__Exercise task 1__: In the court judgment below, what sum are the first respondent's costs and disbursements fixed at?

__Source text__:
——————

SZJGB v Minister for Immigration

Case

[2006] FMCA 1759

27 November 2006


FEDERAL MAGISTRATES COURT OF AUSTRALIA

SZJGB v MINISTER FOR IMMIGRATION & ANOR [2006] FMCA 1759
MIGRATION – Review of Refugee Review Tribunal decision – refusal of a protection visa – dismissal of show cause application – no arguable case.
Federal Magistrates Court Rules 2001 (Cth)
Migration Act 1958 (Cth), s.424A

SZHFE v Minister for Immigration [2006] FCA 648

Applicant: SZJGB
First Respondent: MINISTER FOR IMMIGRATION & MULTICULTURAL AFFAIRS
Second Respondent: REFUGEE REVIEW TRIBUNAL
File Number: SYG2316 of 2006
Judgment of: Driver FM
Hearing date: 27 November 2006
Delivered at: Sydney
Delivered on: 27 November 2006

REPRESENTATION

The Applicant appeared in person

Solicitors for the Respondents: Ms T Quinn
DLA Phillips Fox

INTERLOCUTORY ORDERS

  1. The application is dismissed, pursuant to rule 44.12(1)(a) of the Federal Magistrates Court Rules 2001 (Cth).

  2. The applicant is to pay the first respondent’s costs and disbursements of and incidental to the application, including any reserved costs, fixed in the sum of $1,900.

FEDERAL MAGISTRATES
COURT OF AUSTRALIA AT
SYDNEY

SYG2522 of 2006

SZJGB

Applicant

And

MINISTER FOR IMMIGRATION & MULTICULTURAL AFFAIRS

First Respondent

MIGRATION REVIEW TRIBUNAL

Second Respondent

REASONS FOR JUDGMENT

(revised from transcript)

  1. I have before me a show cause application relating to a decision of the Refugee Review Tribunal (“the Tribunal”).  The Tribunal affirmed a decision of a delegate of the Minister not to grant the applicant a protection visa.  The decision was handed down on 25 July 2006.  The show cause application asserts notification of the decision on 25 July 2006.  The application was filed on 21 August 2006.  I find that the application was filed within time.

  2. The only ground of review advanced in the application is an asserted breach of s.424A of the Migration Act 1958 (Cth) (“the Migration Act”). That ground is advanced without any meaningful particulars. The Minister drew attention to that defect in her response on 30 August 2006. The applicant’s affidavit in support of his application filed on 21 August 2006 simply refers to his claims to be a refugee.

——————

__Records shown__:
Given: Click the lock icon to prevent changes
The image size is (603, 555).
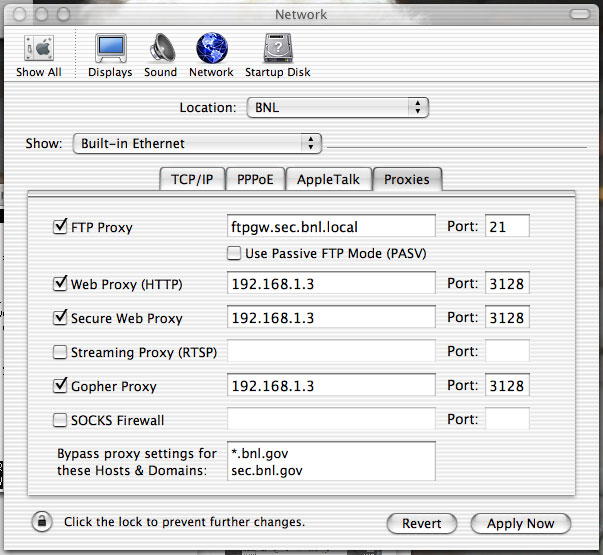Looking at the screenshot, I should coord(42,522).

——————

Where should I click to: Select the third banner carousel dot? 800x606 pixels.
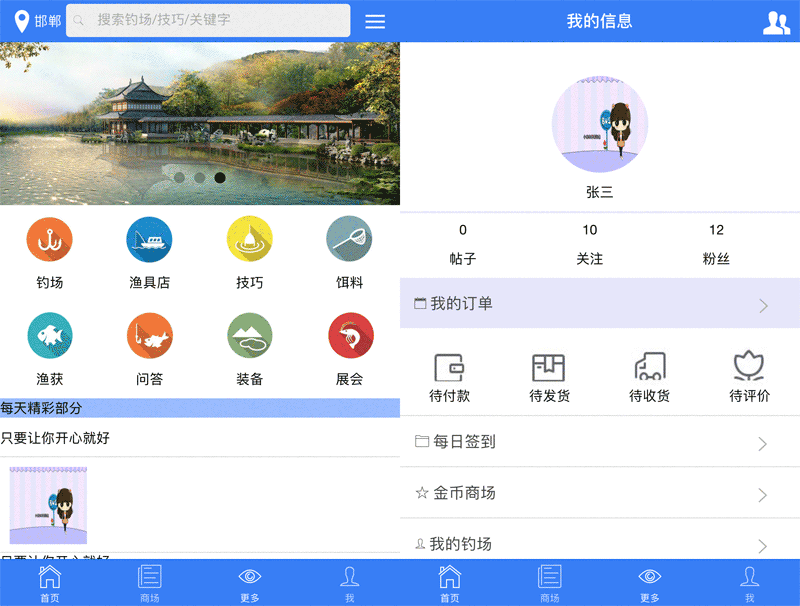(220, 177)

——————

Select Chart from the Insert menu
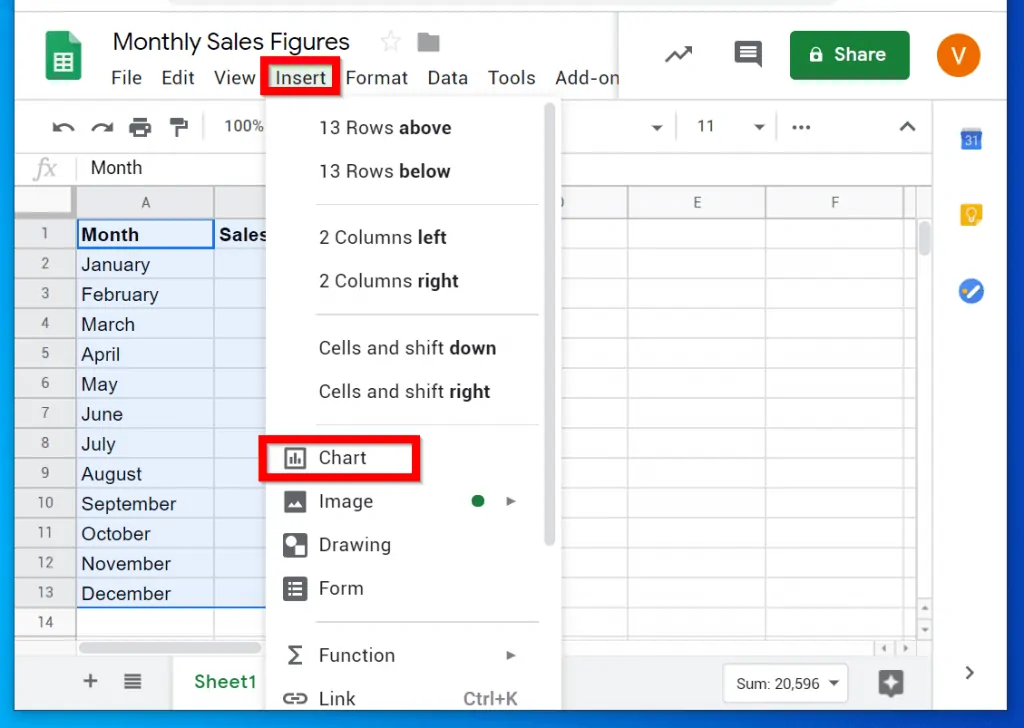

——————

__Exercise task 2__: Please lay out the entries starting with the line containing "Given: Click the lock icon to prevent changes" and going on through the line containing "Looking at the" as a Markdown table with the columns Number and Entry line, leaving out blank lines and the pictures.

__Written solution 1__: $1,900

__Written solution 2__:
| Number | Entry line |
|---|---|
| 1 | Given: Click the lock icon to prevent changes |
| 2 | The image size is (603, 555). |
| 3 | Looking at the screenshot, I should coord(42,522). |